Before addressing the solution we start with a quick summary of the problem.

It is a reality that dynamic commercial functions such as trading and origination do not enjoy being given the answer ‘no’. But this is not in itself the problem. There may be junior traders who do not appreciate the importance of maintaining a robust risk boundary, but their bosses usually get the picture.

Instead, problems typically stem from broader perceptions of risk management function weakness, including:

  • Remoteness
  • A lack of understanding of the business and its needs
  • Slow response to enquiries
  • Uninformative answers
  • A lack of authority and inadequate grasp of risk policy issues
  • An aptness to price risk conservatively
  • An ability to identify problems, without contributing to solutions

Some of these criticisms are an inevitable function of different vantage-points, responsibilities & incentives. But others often have some legitimacy. Importantly a number of these issues can be resolved and doing so is good for business (i.e. it saves risk capital and supports commercial value creation).

 

Key factors that underpin positive engagement

There are a number of factors that drive a positive and effective engagement between the risk management and commercial functions.

Diagram 1: 5 factors that underpin positive engagement

RM Engagement Diag

Source: Timera Energy

Authority:

The successful evolution of risk management within a company starts at the top.

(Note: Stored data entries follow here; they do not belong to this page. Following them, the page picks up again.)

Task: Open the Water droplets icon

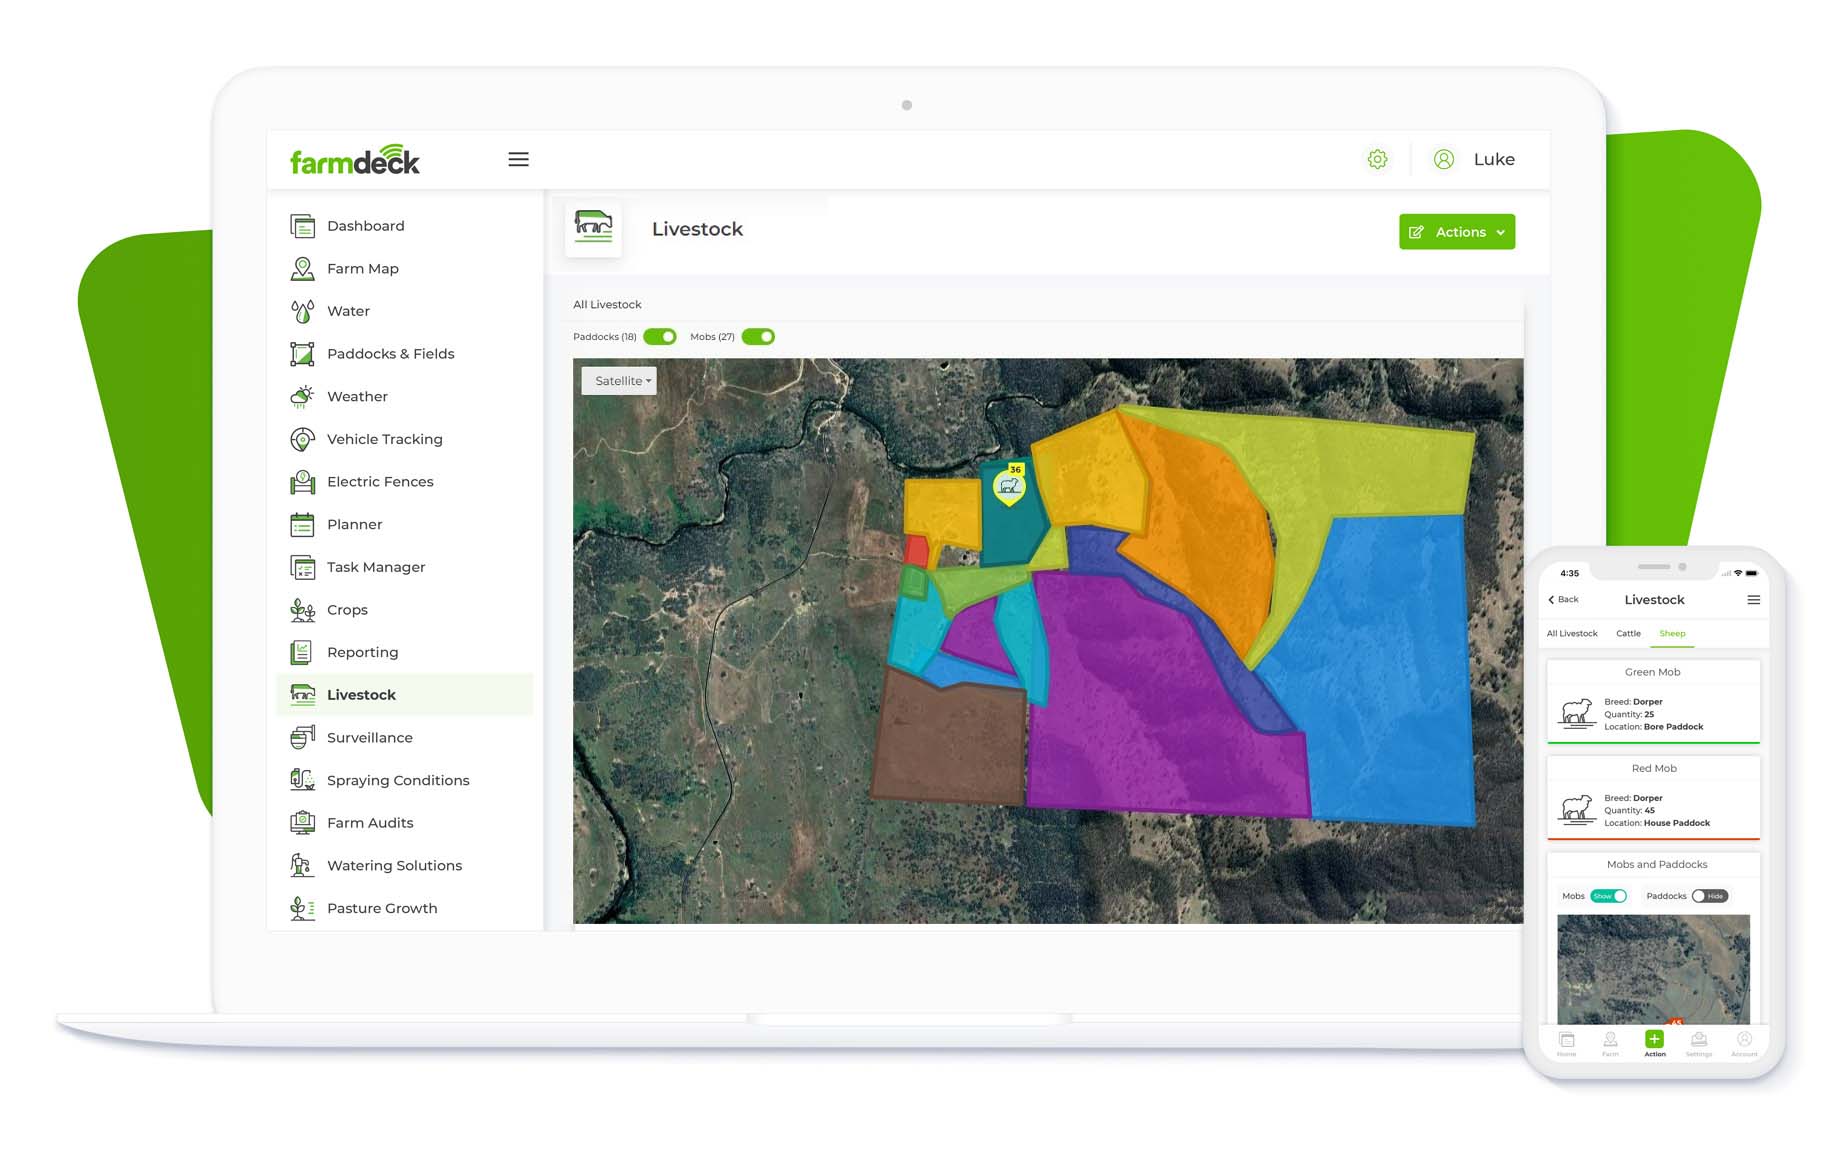Action: click(302, 312)
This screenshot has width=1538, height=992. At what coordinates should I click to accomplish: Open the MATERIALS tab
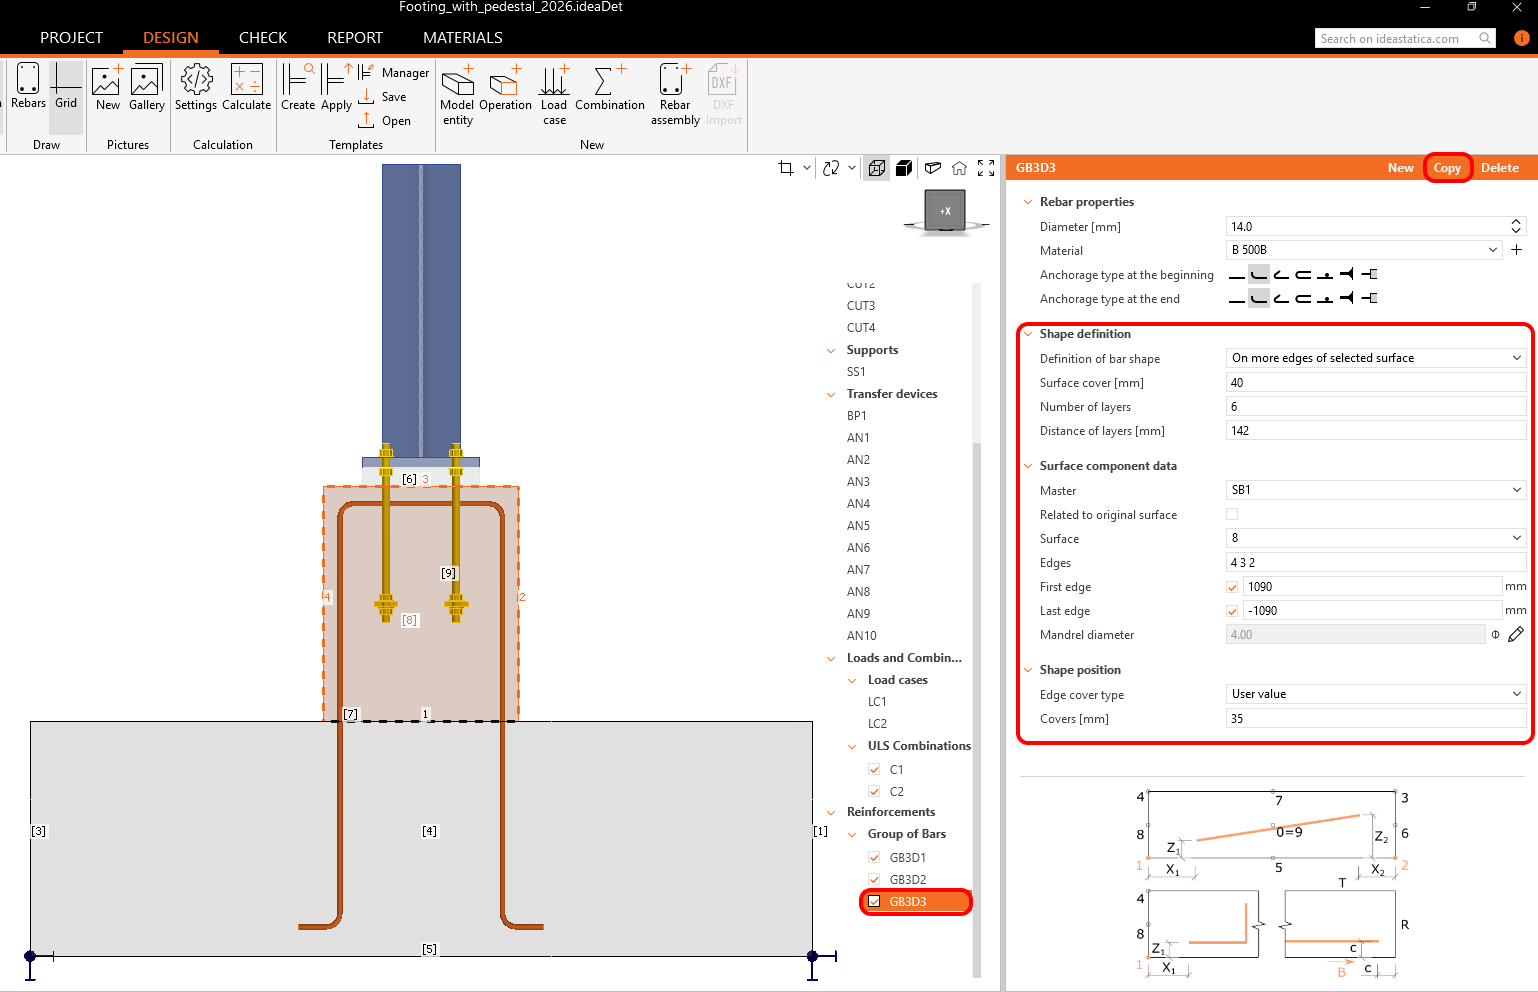[462, 38]
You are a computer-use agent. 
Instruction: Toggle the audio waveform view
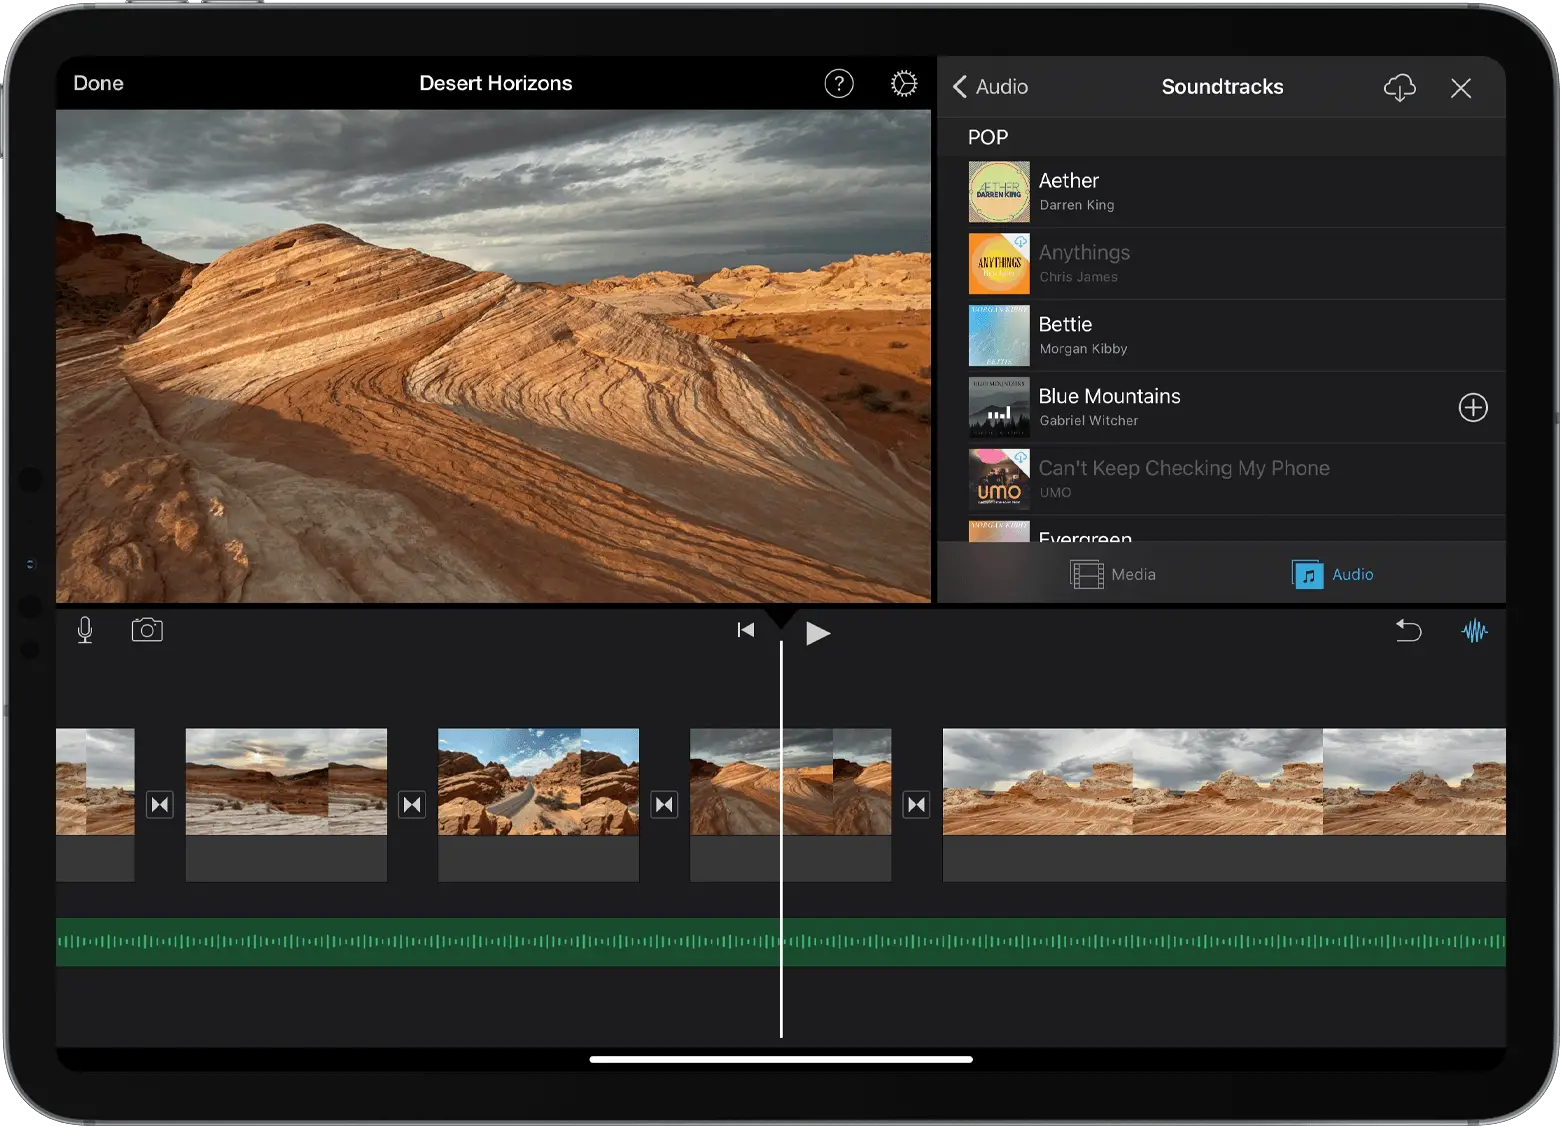(1475, 630)
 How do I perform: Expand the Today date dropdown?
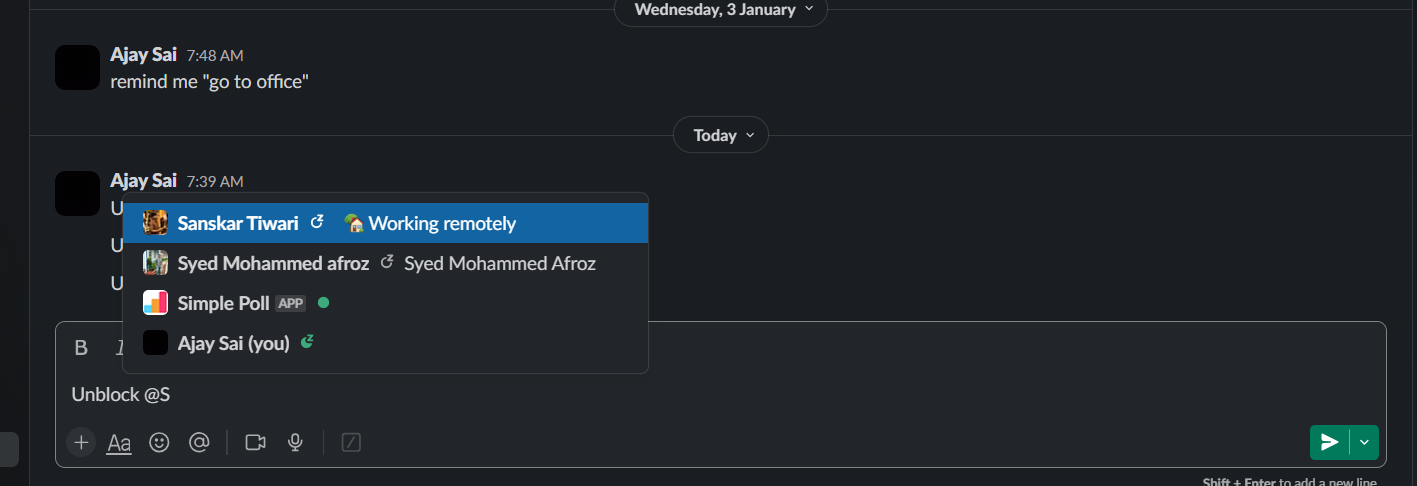(720, 135)
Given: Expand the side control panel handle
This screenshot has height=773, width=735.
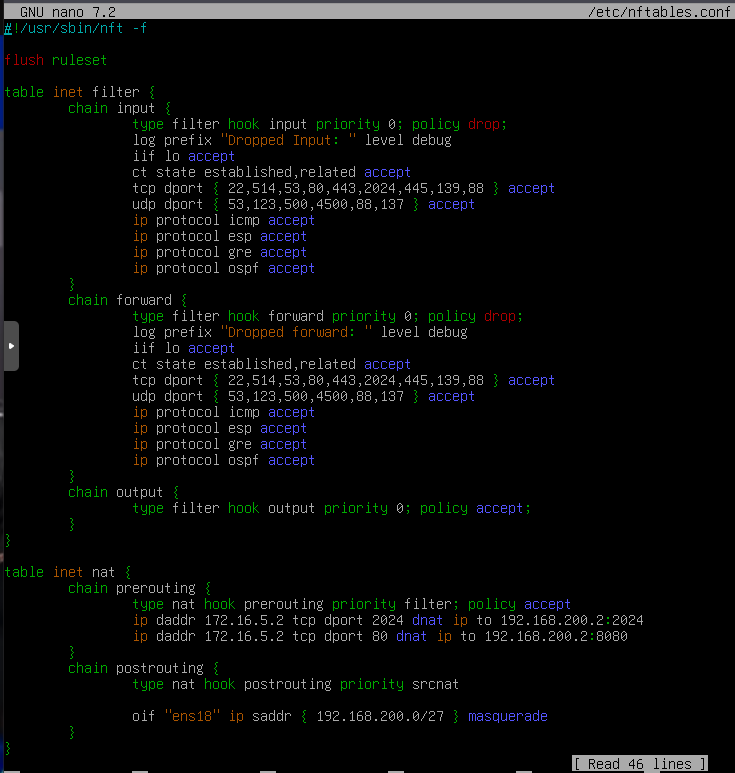Looking at the screenshot, I should click(x=10, y=346).
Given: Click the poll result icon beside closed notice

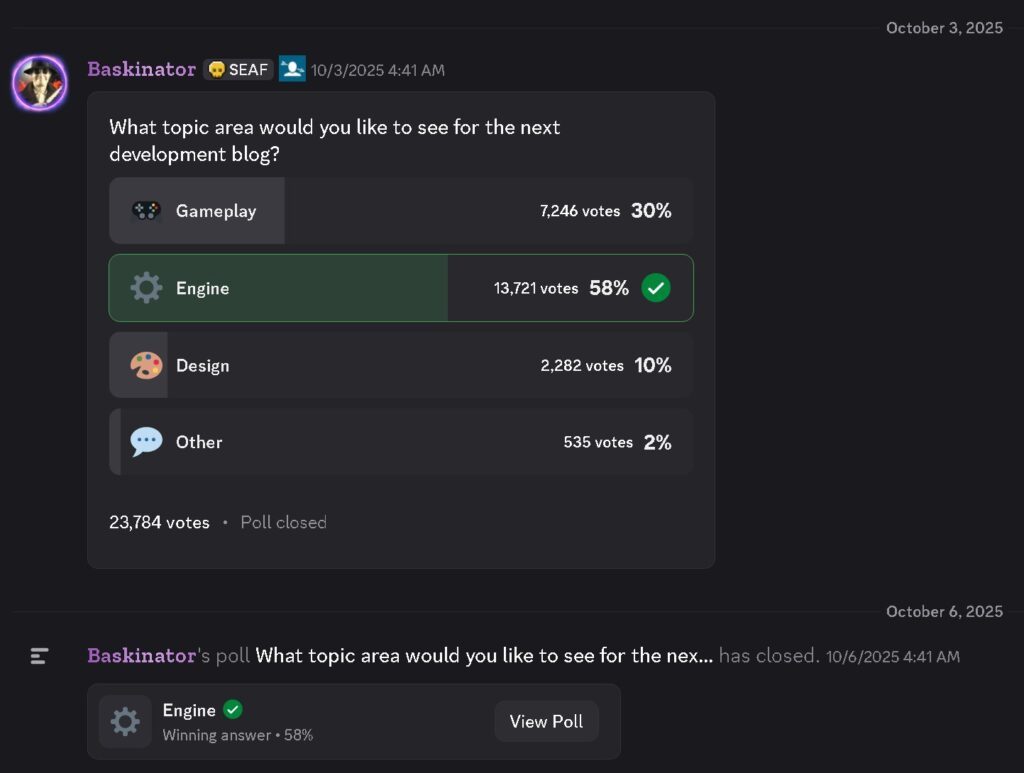Looking at the screenshot, I should click(x=39, y=656).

That means adequate resourcing, a clearly defined risk mandate and effective delegation of authority. Senior management support for risk management must be real and obvious (e.g. serious breaches mean serious discipline). Risk management also needs to be adequately represented at an executive level, something which is increasingly being facilitated in energy companies by hiring in executive level risk managers in a Chief Risk Officer (CRO) role. A constructive relationship between senior risk and commercial managers is the foundation of the other positive engagement steps described below.

Capability:

There is a well understood front office relationship between investing in good people and generating P&L. In contrast, risk management functions are often treated as operational cost centres. This can lead to key gaps in skills and expertise, including a lack of:

  • Business knowledge e.g. company business model, commercial goals/strategies, market understanding, knowledge of traded instruments
  • Analytical and technical competence e.g. ability to deconstruct and value more complex asset & contract exposures
  • Practical knowledge of policy e.g. being able to efficiently make decisions based on a solid grasp of the rules and their current application / interpretation in the business

It is difficult to plug these gaps by hiring bank staff without energy knowledge or energy people without technical risk management skills.

Adding value:

The capability described above can also add value to commercial functions (e.g. trading and origination). The most obvious example of this is a constructive engagement between commercial and risk functions to ensure deals are competitively priced within the constraints of the risk boundary. This can be via more effective pricing of embedded risk premiums or via the design of tailored products with better understood & managed risks. Origination is where this can really come into its own, particularly for complex or structured deals. Many of the best origination opportunities effectively involve selling a company’s risk management capability to a counterparty. This means that commercially-aware and creative risk managers are highly valued members of commercial teams. They facilitate conversations like ‘you can’t do it like that, but here’s another way’ or ‘it would be cheaper if you could do this instead’.

Sharp response:

Efficiency of response is an important service provided by risk managers. Commercial functions know that external customers like swift responses – it wins business. In turn they expect a similar response from their ‘internal customer’ relationships. For risk management this applies to decisions on policy rulings, valuation sign offs and new product & counterparty approvals.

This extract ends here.